• What is expected: Reproduce the opening lines of the records exactly, up to and including the line in which "has width=1389, height=868." occurs.

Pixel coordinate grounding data

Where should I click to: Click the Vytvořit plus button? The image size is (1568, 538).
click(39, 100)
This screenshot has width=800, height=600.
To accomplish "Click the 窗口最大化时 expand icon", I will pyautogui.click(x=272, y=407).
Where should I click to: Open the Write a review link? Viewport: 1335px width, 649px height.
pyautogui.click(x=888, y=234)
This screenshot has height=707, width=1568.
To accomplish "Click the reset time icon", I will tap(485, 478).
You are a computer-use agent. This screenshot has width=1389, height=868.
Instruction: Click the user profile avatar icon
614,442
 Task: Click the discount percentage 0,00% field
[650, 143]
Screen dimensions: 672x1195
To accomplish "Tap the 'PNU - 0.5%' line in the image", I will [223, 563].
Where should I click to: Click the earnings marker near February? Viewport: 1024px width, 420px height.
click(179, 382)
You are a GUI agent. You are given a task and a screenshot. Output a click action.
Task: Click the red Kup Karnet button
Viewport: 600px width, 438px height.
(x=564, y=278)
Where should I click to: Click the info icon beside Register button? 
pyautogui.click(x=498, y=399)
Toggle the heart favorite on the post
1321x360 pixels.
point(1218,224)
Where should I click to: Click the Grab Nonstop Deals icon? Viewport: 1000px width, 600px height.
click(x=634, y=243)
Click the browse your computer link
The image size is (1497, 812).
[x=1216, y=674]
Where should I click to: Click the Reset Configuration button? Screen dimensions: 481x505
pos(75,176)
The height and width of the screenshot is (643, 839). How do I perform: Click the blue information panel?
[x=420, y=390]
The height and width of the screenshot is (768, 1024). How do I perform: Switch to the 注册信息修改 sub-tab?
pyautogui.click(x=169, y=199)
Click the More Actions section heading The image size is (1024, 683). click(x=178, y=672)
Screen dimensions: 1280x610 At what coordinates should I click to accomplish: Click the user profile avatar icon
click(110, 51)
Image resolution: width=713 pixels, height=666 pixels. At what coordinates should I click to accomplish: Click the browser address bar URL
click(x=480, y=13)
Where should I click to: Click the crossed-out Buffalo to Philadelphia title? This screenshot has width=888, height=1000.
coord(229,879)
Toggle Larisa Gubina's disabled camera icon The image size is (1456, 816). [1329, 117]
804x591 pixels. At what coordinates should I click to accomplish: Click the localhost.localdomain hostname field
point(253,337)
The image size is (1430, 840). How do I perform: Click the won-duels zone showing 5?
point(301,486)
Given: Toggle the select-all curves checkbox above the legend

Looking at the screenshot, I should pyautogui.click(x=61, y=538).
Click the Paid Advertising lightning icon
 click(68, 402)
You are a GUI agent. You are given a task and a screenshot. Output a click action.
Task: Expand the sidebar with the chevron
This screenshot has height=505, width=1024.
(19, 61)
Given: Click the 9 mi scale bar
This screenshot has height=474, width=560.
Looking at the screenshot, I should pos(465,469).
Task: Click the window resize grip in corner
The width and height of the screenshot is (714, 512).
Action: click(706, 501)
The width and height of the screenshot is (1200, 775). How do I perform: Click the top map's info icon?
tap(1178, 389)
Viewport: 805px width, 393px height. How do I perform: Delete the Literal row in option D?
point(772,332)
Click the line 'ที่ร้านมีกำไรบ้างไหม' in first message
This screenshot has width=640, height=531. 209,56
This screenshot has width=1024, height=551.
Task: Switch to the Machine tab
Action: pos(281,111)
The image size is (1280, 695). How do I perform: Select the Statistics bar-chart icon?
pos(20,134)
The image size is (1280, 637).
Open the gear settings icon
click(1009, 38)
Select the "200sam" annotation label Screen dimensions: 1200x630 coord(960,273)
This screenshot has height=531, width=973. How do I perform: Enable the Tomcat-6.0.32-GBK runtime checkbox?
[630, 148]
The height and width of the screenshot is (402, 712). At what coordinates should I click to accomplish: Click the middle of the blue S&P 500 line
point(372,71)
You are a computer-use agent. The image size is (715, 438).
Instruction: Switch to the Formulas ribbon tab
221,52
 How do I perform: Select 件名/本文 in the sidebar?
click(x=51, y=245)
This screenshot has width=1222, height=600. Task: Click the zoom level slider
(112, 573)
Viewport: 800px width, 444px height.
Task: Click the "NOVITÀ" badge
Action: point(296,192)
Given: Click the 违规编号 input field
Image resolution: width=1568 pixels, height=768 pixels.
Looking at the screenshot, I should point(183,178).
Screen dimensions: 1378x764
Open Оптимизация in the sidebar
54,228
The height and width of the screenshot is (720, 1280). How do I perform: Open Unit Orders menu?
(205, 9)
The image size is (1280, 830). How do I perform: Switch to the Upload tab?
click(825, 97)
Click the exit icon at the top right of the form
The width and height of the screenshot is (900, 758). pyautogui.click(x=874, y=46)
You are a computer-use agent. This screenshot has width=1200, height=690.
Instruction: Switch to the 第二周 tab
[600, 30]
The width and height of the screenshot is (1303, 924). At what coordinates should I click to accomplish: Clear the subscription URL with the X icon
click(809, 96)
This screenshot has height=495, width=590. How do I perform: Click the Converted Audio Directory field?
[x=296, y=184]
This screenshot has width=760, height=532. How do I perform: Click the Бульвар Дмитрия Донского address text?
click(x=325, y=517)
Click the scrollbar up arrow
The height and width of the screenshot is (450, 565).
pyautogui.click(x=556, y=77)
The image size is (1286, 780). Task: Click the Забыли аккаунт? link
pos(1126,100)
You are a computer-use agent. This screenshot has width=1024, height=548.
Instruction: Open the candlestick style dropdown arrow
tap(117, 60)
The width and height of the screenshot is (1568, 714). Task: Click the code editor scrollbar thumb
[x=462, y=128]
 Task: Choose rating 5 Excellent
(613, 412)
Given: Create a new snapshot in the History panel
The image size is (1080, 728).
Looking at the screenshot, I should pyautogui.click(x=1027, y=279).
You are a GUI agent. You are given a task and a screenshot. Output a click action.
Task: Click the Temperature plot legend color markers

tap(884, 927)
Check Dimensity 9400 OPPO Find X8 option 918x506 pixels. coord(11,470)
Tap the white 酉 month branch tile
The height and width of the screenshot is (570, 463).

• Answer space:
Where should I click to: Click the Vytvořit plus button? The image size is (1568, 538).
click(39, 100)
This screenshot has width=800, height=600.
To accomplish "Click the 窗口最大化时 expand icon", I will pyautogui.click(x=272, y=407).
Where should I click to: Open the Write a review link? Viewport: 1335px width, 649px height.
pyautogui.click(x=888, y=234)
This screenshot has height=707, width=1568.
To accomplish "Click the reset time icon", I will tap(485, 478).
You are a computer-use agent. This screenshot has width=1389, height=868.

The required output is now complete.